I have not done the research into Python to gainsay your claim if that is something done by its .executemany() method. But if you refer to what SQLite does, you're mistaken.

It is true that every individual statement is wrapped into a transaction, absent an already-open transaction by the SQLite library. But the automatic transactions are over once the statement executes. Otherwise, COMMITs unpaired with BEGINs would have to appear in code. They do not, at least not without error.

(10) By David Raymond (dvdraymond) on 2021-02-11 16:42:31 in reply to 9 [link] [source]

Python's default sqlite3 module is the part that does the implicit transaction stuff I'm talking about, yes.

I'm not referring to the SQLite C library/API/etc itself.

(15.1) By Simon Slavin (slavin) on 2021-02-12 15:29:25 edited from 15.0 in reply to 1 [link] [source]

Various posters to this thread have excellently covered the amount of time taken by software. You asked about a difference between the amount of time your computer took, and the amount of time one of the responder's computers took.
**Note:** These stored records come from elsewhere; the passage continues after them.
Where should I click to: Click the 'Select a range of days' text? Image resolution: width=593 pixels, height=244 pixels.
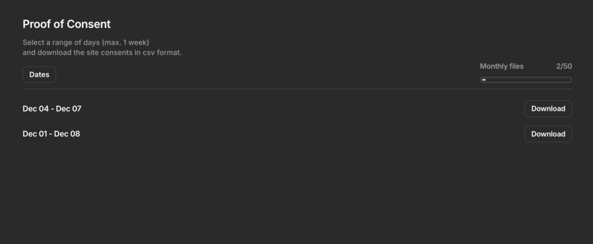tap(64, 42)
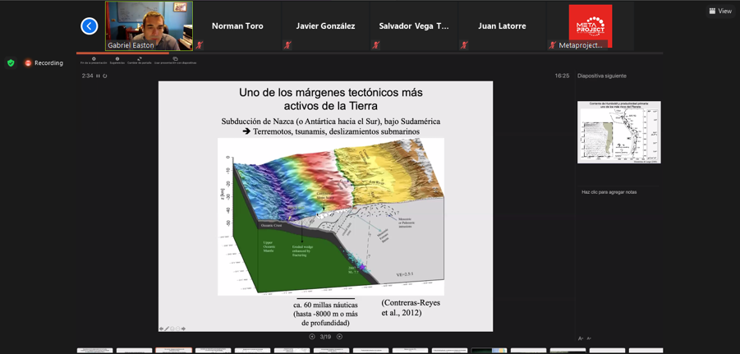The image size is (740, 354).
Task: Restart the presentation timer
Action: 105,76
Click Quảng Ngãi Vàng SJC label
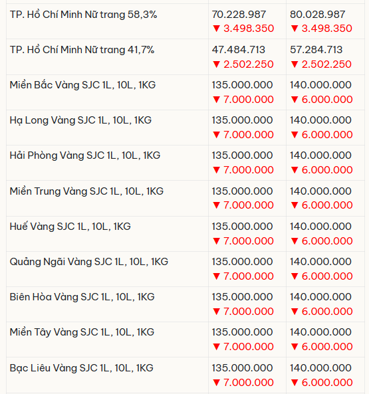Screen dimensions: 369x394 [x=88, y=262]

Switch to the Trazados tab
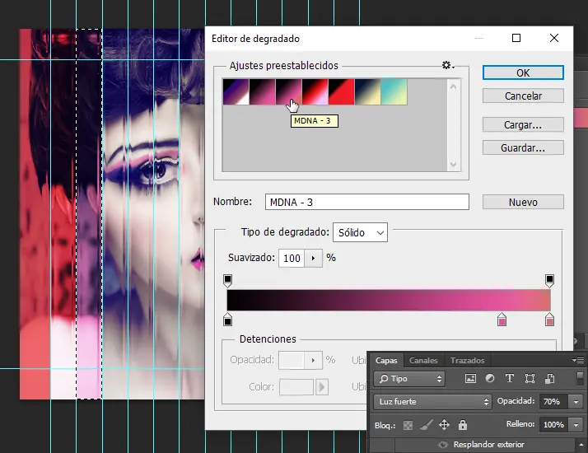coord(467,361)
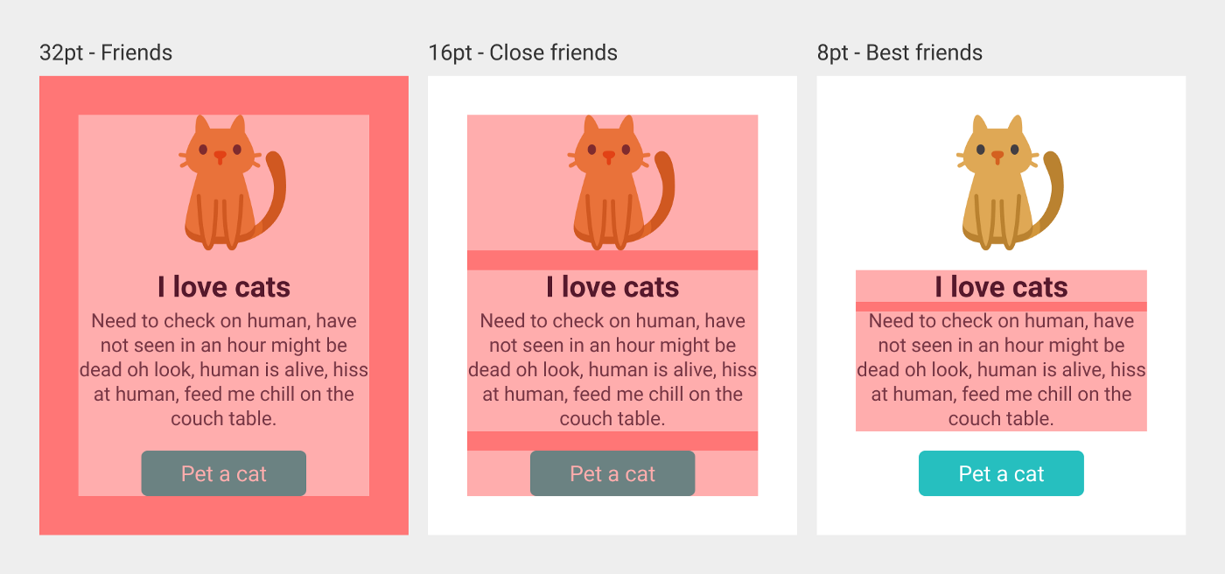1225x574 pixels.
Task: Click the description paragraph in the Friends card
Action: pyautogui.click(x=224, y=369)
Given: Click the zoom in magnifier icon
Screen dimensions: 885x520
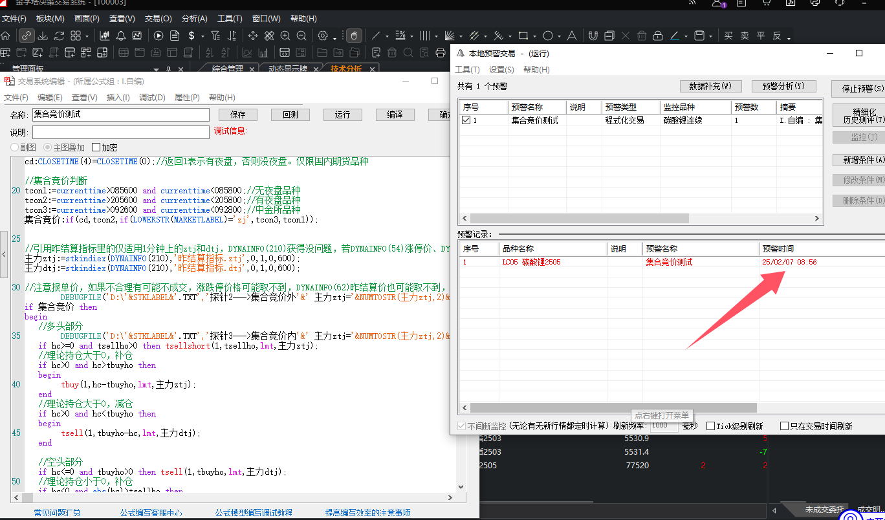Looking at the screenshot, I should tap(285, 36).
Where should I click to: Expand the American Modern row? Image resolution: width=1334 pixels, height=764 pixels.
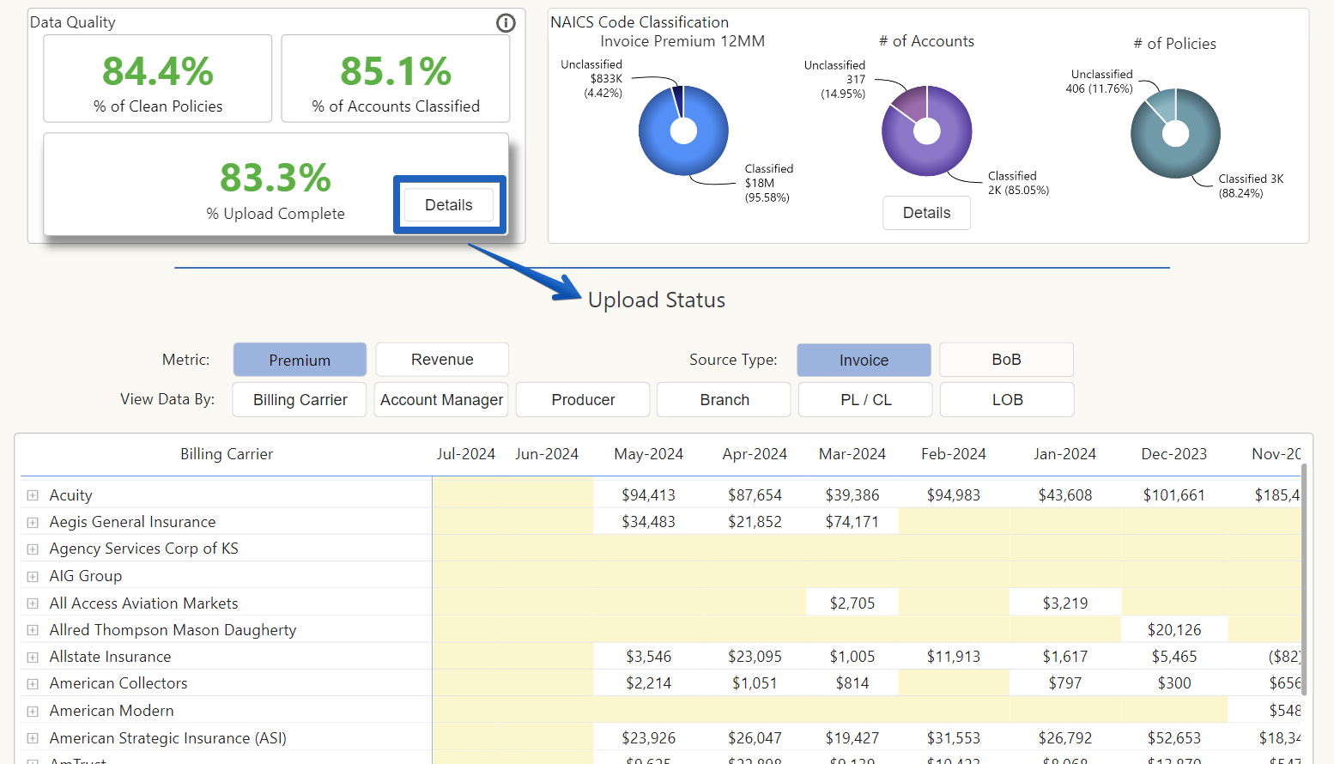[x=33, y=711]
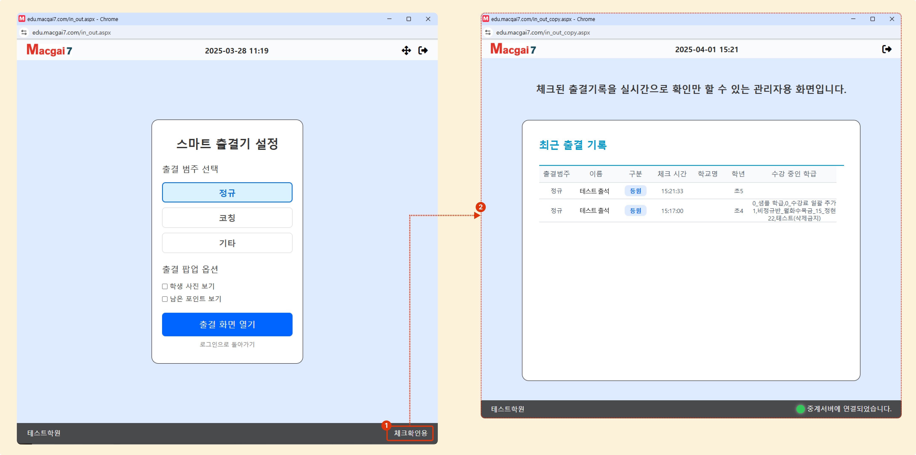Click the site info icon beside in_out_copy.aspx URL
Viewport: 916px width, 455px height.
(488, 32)
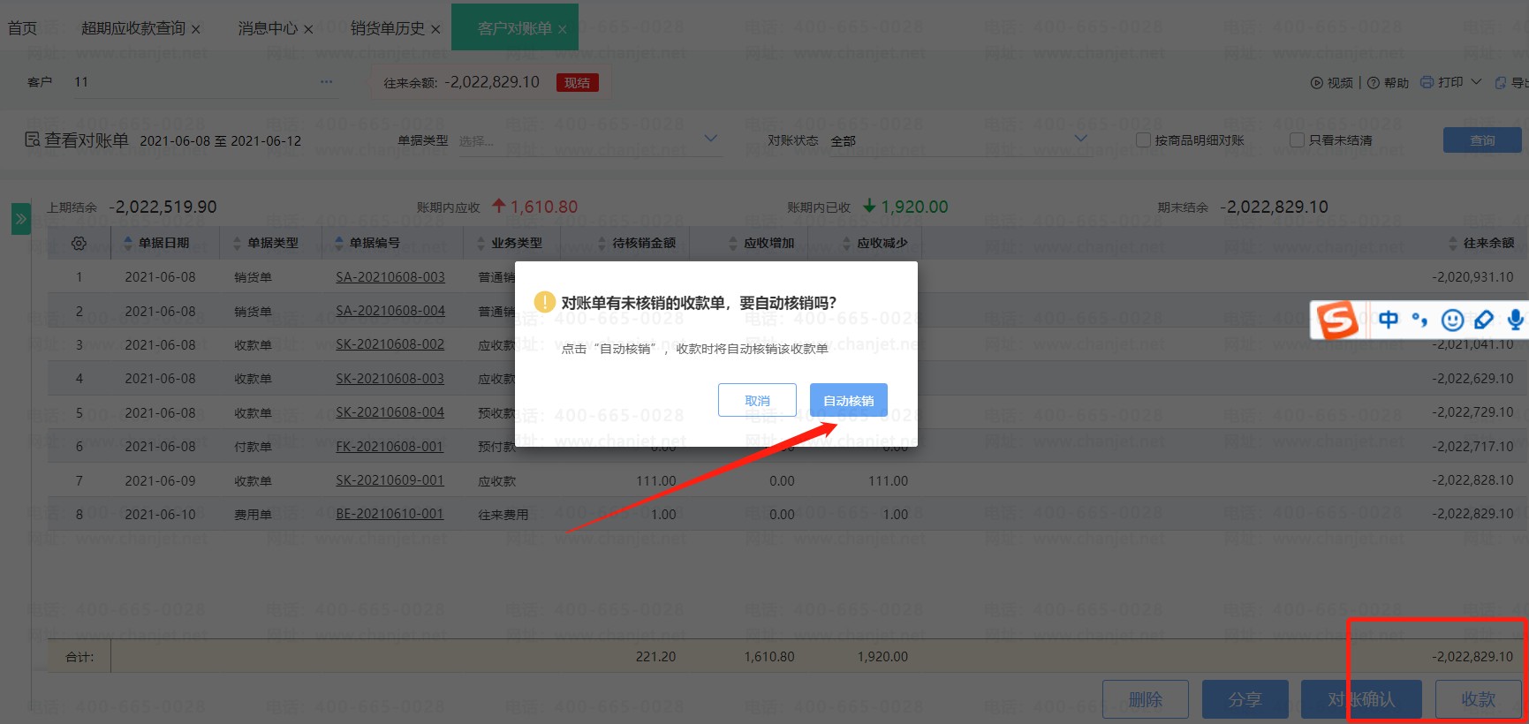The image size is (1529, 724).
Task: Check the 只看未结清 checkbox
Action: [x=1297, y=140]

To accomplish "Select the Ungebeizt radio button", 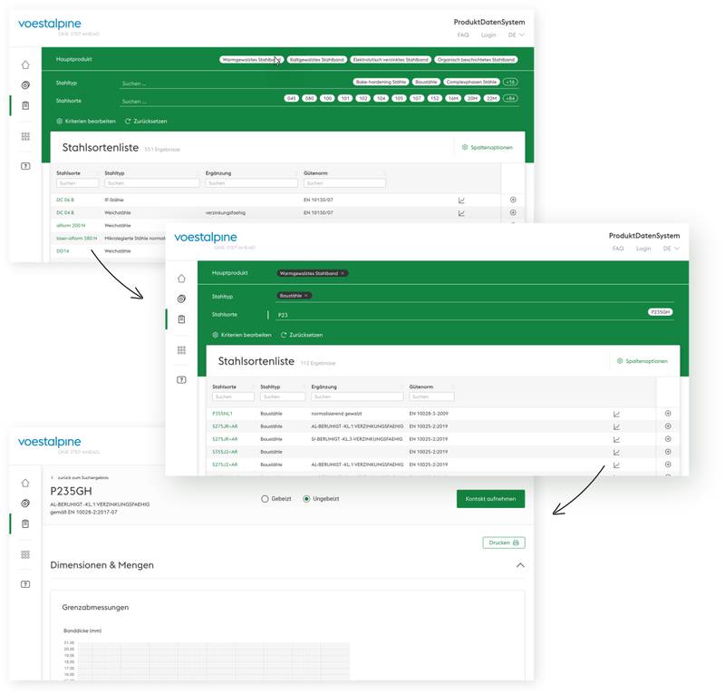I will tap(307, 499).
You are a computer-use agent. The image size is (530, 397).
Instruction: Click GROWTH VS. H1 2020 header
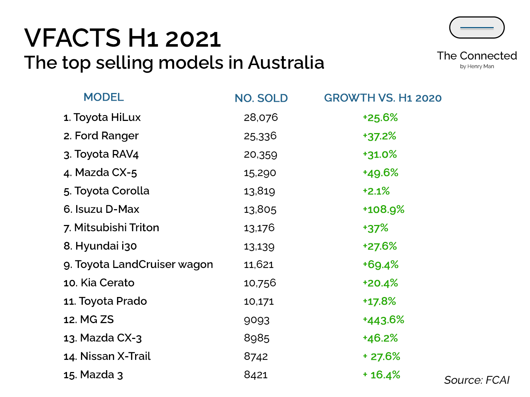(x=382, y=98)
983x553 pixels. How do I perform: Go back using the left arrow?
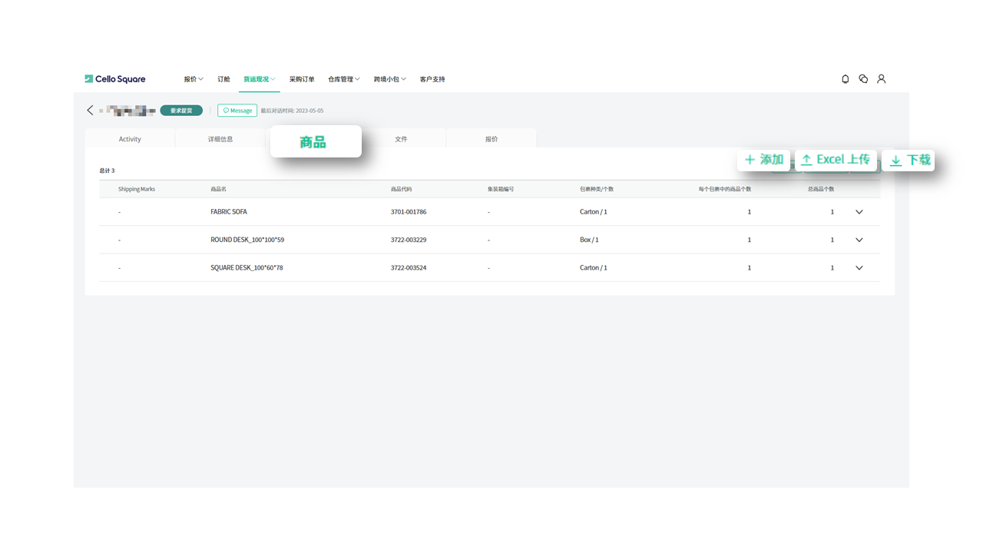pyautogui.click(x=90, y=111)
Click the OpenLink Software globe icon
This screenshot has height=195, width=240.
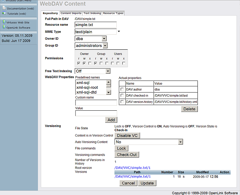[x=4, y=27]
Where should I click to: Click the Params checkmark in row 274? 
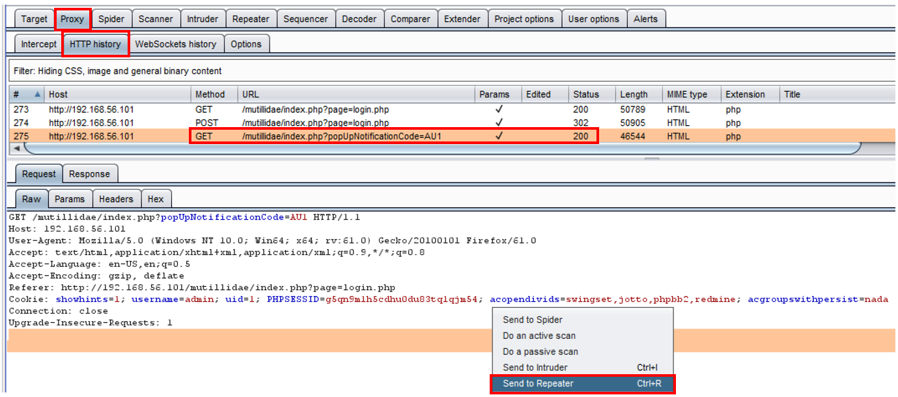tap(499, 123)
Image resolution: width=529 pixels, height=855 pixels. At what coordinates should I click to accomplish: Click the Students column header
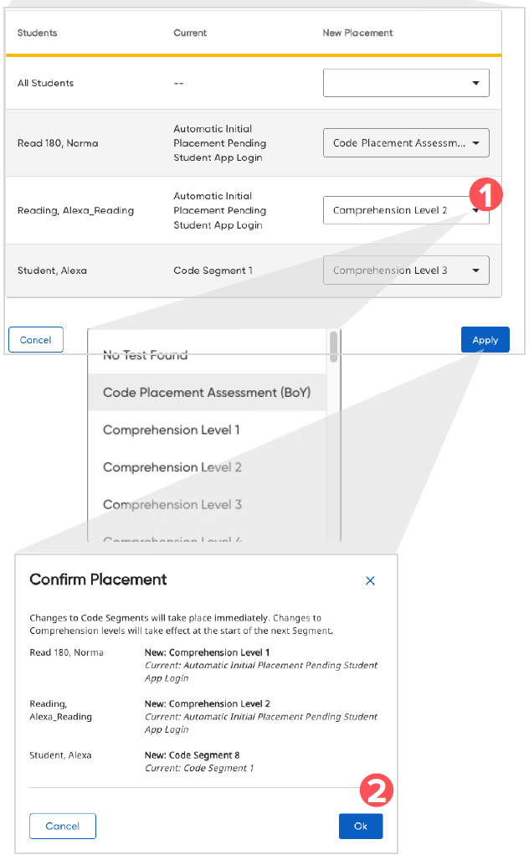(x=39, y=33)
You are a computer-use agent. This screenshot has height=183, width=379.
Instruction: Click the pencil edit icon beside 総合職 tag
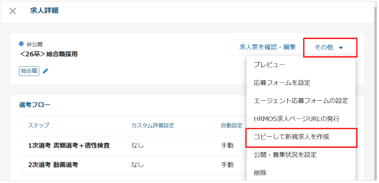coord(46,71)
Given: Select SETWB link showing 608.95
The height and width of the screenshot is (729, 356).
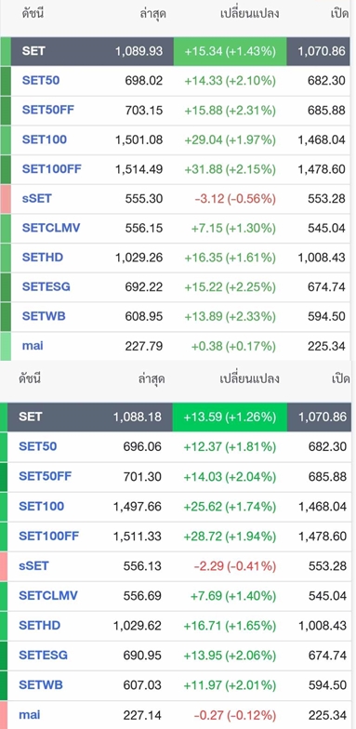Looking at the screenshot, I should click(44, 316).
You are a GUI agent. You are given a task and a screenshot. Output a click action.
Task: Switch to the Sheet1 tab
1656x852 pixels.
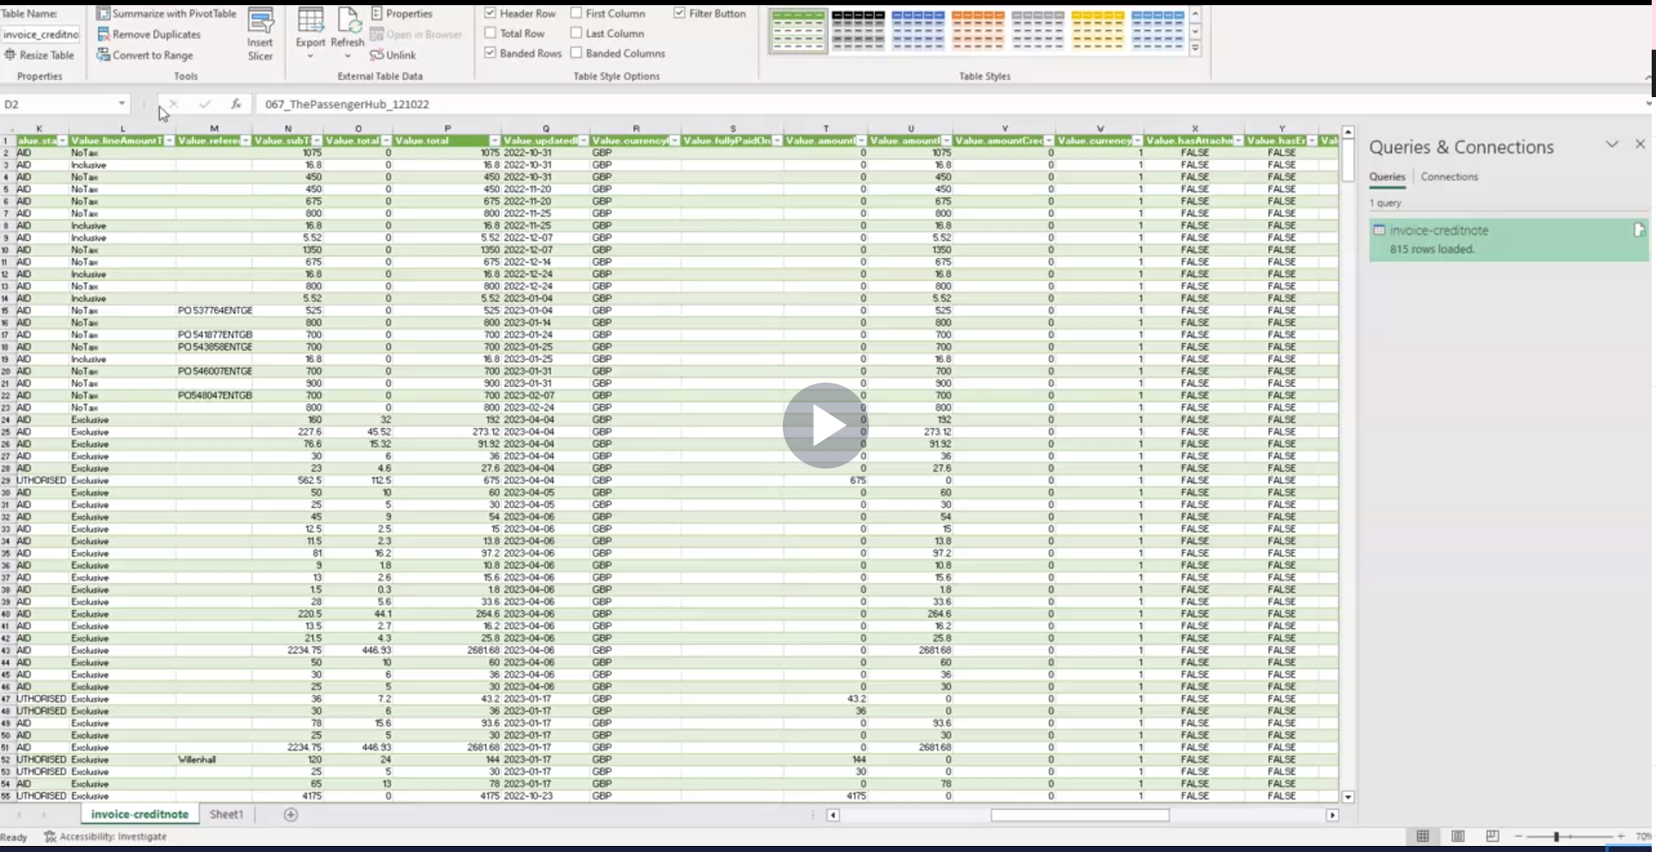pyautogui.click(x=226, y=814)
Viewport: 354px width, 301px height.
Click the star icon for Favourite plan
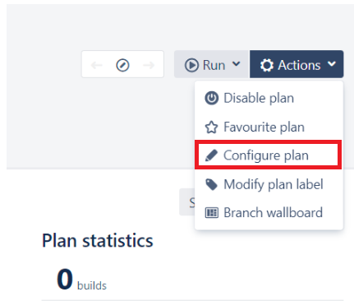pos(211,127)
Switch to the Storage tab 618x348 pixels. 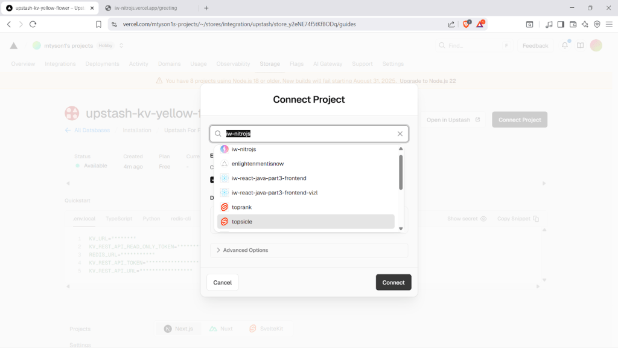point(269,63)
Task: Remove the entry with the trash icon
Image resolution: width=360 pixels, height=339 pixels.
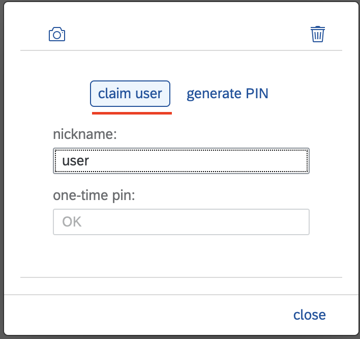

SQLite is fast and efficient and most of the time it takes is taken in storage access – reading and writing files. If two computers execute SQLite APIs at different speeds the cause is usually hardware operating as designed. This is taken up by, among other things,

  • speed of storage (hard disk rotation speed, spinning rust or SSD)
  • number and sizes of caches (application cache, OS cache, storage subsystem cache)
  • whether other apps are accessing storage, thus busting the caches
  • how much CPU the database app is able to use (what other processes are doing)
  • how efficient the OS is at handing the database app's requirements

As an example, a recent bug in Lenovo's System Update application for Windows, which runs in the background, caused it to use 6% of available CPU in a typical windows installation all the time the computer is working. You wouldn't find this problem by profiling your database program.

So don't worry if someone else's computer is faster than yours. Unless your computer isn't working fast enough to make your program useful, in which case use a dedicated computer with a simple OS and storage setup.